Die Kluft zwischen dem Osten und dem Westen Europas ist riesig, und es gibt keine Hoffnung, aufzuholen, in dem Sinne, wie wir UngarInnen es uns vor 30 Jahren vielleicht vorgestellt haben. Aber ich denke auch, dass es von Zeit zu Zeit sinnvoll ist, die Richtung zu hinterfragen, in die wir gehen. Es scheint nicht zu funktionieren, wenn wir versuchen, eine »billige Kopie« der westlichen Welt zu werden. Ich würde es nicht als Euroskeptizismus bezeichnen, aber es wäre gut, wenn wir die Dualität von Ost und West vergessen würden. Ich bin der festen Überzeugung, dass wir uns mehr auf regionale Zusammenarbeit konzentrieren sollten. Wir bereiten gerade eine Kooperation mit einem kleinen Stadttheater in Kyjiw vor, und wir haben einige Erfahrungen dieser Art in Cluj-Napoca gemacht. Wir wollen uns nicht nur auf die Creative-EuropePartnerschaften etwa mit Deutschland, Frankreich und den Niederlanden stützen. Wir stehen jetzt an einer Weggabelung. Ich hoffe wirklich, dass die wirtschaftlichen Schwierigkeiten nicht zu provinziellen, geschlossenen Gesellschaften ohne echte Zusammenarbeit und gemeinsames Denken führen werden.

(Das Interview wurde im Jänner 2022 geführt)

 

Martin Boross (*1988) ist ein ungarischer Theaterregisseur, Autor und Schauspieler. Er erwarb sein Diplom in Dramaturgie an der Universität für Theater- und Filmkunst in Budapest. Seit 2011 hat er 20 Theateraufführungen inszeniert. Seine Werke wurden von Theatern in 36 Städten in 11 Ländern aufgeführt. Aktuell leitet er das Budapester Kollektiv für zeitgenössisches Theater STEREO AKT.
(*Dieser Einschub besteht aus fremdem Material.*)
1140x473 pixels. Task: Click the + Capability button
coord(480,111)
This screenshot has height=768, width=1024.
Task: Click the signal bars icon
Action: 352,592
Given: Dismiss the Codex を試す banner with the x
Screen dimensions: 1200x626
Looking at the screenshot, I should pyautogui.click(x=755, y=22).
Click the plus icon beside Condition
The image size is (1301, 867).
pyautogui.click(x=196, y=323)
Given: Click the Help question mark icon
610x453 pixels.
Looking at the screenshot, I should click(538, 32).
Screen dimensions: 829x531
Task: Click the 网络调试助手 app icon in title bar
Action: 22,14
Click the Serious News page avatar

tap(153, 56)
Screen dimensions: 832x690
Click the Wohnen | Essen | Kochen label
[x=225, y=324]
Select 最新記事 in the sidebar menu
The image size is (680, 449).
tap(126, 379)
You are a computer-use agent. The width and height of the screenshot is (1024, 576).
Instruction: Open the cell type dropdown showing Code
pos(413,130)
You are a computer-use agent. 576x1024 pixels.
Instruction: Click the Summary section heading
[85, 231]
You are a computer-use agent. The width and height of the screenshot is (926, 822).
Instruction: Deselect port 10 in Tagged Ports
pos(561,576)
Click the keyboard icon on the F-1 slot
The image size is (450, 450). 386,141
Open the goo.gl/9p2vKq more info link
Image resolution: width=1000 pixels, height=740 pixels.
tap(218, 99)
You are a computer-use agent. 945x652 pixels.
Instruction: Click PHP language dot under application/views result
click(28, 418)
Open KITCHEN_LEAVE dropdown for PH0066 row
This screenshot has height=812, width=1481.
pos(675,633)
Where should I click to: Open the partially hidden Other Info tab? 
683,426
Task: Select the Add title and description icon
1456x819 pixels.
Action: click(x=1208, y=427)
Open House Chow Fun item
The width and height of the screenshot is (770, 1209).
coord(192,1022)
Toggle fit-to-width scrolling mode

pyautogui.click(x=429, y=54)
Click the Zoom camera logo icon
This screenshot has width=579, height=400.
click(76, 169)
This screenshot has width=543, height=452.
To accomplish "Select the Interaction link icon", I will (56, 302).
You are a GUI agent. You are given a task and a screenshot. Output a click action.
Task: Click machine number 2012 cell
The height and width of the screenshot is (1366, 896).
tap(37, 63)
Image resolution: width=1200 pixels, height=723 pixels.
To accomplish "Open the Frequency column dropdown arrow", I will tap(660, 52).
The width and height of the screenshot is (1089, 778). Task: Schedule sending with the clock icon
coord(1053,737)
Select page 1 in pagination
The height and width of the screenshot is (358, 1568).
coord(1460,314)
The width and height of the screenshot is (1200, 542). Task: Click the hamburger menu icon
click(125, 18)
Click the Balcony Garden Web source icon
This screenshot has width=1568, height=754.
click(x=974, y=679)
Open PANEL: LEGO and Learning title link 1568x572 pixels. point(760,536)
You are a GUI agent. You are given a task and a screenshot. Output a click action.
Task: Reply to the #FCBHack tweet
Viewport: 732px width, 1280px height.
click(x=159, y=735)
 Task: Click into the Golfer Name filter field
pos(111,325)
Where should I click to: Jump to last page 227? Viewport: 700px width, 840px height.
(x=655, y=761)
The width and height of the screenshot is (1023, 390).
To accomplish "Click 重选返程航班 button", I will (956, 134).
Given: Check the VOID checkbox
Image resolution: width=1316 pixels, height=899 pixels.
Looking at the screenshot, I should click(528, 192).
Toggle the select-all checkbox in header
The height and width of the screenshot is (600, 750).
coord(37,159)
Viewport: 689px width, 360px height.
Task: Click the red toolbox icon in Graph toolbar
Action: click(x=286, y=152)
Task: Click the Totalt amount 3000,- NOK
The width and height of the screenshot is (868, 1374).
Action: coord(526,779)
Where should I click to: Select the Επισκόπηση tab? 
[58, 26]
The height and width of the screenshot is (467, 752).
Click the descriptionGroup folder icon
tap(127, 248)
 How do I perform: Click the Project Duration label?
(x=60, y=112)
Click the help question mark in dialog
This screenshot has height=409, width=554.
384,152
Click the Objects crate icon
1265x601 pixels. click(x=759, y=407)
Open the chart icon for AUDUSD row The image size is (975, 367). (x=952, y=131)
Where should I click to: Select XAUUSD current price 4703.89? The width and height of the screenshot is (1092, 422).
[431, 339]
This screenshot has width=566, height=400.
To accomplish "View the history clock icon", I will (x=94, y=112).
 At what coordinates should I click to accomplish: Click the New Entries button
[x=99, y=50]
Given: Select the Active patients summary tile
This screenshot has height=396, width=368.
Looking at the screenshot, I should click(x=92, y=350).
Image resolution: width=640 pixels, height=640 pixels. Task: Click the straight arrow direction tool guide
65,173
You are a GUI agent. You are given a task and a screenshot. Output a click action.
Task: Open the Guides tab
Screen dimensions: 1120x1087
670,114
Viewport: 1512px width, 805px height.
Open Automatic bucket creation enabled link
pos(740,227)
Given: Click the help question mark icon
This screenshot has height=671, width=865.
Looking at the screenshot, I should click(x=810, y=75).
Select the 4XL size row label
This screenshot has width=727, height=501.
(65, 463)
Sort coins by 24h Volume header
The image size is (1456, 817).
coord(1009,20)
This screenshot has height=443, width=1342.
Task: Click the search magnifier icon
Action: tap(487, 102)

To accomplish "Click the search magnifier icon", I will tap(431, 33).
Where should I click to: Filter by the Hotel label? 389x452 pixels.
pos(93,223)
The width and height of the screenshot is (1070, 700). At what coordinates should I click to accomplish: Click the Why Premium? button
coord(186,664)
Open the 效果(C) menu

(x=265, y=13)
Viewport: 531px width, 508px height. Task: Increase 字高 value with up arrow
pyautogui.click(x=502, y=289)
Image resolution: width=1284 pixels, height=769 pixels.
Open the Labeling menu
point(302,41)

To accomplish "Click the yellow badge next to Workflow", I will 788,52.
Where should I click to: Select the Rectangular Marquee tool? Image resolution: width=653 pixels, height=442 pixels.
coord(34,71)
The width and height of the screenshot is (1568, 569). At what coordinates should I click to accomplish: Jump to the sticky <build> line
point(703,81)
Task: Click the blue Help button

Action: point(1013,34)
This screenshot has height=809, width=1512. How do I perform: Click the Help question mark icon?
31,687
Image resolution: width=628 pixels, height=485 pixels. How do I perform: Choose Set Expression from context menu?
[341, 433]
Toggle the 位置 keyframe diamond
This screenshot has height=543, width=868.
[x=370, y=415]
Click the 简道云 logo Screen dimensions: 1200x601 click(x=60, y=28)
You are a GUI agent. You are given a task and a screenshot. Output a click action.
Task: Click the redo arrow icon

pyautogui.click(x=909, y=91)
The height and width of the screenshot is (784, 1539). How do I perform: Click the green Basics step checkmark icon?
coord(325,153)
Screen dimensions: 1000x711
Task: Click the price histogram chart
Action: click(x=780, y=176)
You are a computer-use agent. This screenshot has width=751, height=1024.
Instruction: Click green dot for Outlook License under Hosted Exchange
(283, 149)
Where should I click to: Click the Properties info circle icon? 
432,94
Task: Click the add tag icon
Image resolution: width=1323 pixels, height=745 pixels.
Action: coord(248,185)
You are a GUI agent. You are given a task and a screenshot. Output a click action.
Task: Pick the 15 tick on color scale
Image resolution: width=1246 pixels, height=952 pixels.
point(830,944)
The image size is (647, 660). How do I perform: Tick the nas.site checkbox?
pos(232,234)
Anita Gócza (*1970) arbeitete 15 Jahre lang als Radio-Reporterin und Redakteurin für die nationale Radiostation in Ungarn. Seit 2011 ist sie als freie Journalistin mit Fokus auf kulturellen Themen sowie als Dozentin für Online-und Radiojournalismus an der Budapest Metropolitan University tätig.